The pure fact that you have locality in some subfield does not mean that everything is local.
These disputes are caused by differences in language. You are using quantum speak while I use physical speak.

Quote Quote by Cthugha View Post
Within the coherence volume of some light field momentum is conserved. Do you have any example where it is not conserved?
Momentum is not an averaged quantity in physical speak. It is applied instantaneously. However, my purpose in starting this thread was not to change quantum speak but to point out that it is incomplete because it cannot be expressed physically with classical terminology and that there must be another way to interpret what is observed that has a wider scope.
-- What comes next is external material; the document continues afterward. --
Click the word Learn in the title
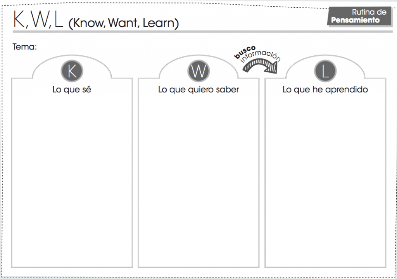tap(158, 23)
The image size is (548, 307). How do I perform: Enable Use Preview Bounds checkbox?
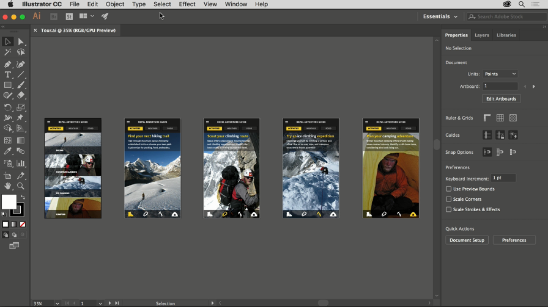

Qm was formed over many years by consensus as a statistical description of nature. This is especially true of quantum optics which evolved in a rather erratic manner with much confusion before arriving at a consensus. (See R. Hanbury Brown The Intensity Interferometer) In the end a bunch of physicists got together and decided that a detection event is a photon without a shred of hard physical evidence to confirm it. It seems to me that deciding questions of what is real or true, i.e. physical questions, should not be left to such a tenuous process. Although the statistical interpretation used by qm is internally consistent it is not consistent at all when compared to the evolution in space and time of all physical processes (the correspondence principle is a cheap attempt to make it consistent everywhere). What make me so sure? Because it has happened before.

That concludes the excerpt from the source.